Assad offers amnesty to Syrian opponents

President’s offer covers inmates, defectors and foreigners but rights groups say other decrees have not been honoured.

The decree was issued five days after Assad had won a much-criticised election [AP]

Bashar al-Assad has announced a general amnesty for prisoners, less than a week after he was re-elected to another seven-year term as Syria’s president, state media reported.

Assad’s decree, released on Monday, said pardons will be offered to those accused of “terrorist acts” or those who “set up a group aimed at changing the economic or social nature of the state”.
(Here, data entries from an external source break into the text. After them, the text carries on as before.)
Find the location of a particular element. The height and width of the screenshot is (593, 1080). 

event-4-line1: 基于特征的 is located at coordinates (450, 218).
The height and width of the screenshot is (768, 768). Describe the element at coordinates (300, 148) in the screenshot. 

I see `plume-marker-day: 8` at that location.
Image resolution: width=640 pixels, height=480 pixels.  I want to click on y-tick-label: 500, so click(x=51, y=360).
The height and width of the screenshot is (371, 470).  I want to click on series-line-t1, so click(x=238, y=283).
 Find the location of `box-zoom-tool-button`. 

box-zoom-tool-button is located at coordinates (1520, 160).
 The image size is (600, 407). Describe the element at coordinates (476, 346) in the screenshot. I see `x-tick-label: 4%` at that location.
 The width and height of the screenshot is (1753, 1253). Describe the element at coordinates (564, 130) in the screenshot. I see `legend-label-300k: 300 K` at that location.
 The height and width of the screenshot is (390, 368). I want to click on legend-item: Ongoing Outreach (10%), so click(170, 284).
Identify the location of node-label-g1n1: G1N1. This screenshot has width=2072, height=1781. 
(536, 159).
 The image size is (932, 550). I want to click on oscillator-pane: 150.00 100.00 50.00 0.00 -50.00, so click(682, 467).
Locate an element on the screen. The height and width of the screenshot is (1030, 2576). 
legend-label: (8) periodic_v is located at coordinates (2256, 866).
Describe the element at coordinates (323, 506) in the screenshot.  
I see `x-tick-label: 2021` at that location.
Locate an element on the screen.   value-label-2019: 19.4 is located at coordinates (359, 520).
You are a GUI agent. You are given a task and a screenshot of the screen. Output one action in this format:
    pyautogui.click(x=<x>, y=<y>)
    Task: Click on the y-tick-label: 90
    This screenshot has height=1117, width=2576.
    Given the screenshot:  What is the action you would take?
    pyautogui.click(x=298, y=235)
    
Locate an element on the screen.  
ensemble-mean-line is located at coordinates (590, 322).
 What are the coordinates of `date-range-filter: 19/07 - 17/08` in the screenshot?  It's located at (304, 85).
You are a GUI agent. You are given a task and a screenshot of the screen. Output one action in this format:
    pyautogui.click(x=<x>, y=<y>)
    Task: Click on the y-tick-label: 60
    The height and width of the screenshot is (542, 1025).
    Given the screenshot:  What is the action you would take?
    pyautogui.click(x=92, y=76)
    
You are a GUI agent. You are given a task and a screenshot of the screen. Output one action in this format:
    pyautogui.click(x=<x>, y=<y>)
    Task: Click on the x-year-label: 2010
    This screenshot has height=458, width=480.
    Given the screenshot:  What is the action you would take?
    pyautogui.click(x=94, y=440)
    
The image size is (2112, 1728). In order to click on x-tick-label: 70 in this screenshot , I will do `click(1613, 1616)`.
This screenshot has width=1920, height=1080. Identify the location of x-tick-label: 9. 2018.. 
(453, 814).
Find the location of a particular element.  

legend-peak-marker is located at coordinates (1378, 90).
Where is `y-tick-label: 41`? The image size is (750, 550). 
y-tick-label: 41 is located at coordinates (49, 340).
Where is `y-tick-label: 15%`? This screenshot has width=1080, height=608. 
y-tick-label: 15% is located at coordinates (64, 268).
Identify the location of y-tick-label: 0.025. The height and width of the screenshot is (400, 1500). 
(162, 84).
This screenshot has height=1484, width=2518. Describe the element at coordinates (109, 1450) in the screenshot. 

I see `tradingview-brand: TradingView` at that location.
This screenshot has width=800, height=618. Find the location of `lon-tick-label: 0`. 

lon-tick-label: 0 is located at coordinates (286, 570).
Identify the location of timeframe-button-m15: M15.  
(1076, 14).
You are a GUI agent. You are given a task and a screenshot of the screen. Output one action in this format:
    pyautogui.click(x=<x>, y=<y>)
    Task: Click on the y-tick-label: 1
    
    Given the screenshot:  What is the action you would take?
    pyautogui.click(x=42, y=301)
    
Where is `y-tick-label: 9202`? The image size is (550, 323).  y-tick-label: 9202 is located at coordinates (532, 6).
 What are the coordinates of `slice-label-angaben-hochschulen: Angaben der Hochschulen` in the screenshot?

Al Jazeera’s Rula Amin, reporting from neighbouring Lebanon, said the amnesty offers reduced sentences and full pardons for a number of crimes.

Assad has issued several amnesties since protests against his rule erupted in March 2011. Previous declarations have not been fully implemented and rights groups have cautioned that many people still languish in prison as a result.

The decree also promised a pardon to those who “plotted to carry out any crime” as listed under Syrian anti-terrorism law, as well as those accused of joining “a terrorist organisation or of forcing someone to join a terrorist organisation”.

The amnesty also covers those accused of “weakening national sentiment”, and people accused of “inciting an armed rebellion against the authorities”.

The text says also that those who defected from the army will be extended a full pardon if they hand themselves in within three months of the decree.

It is also the first amnesty that offers clemency to foreign fighters, as long as they hand themselves in within a month.

State television cited Justice Minister Najem al-Ahmad as saying the decree was issued in the context of “social forgiveness, national cohesion calls for coexistence, as the army secures several military victories”.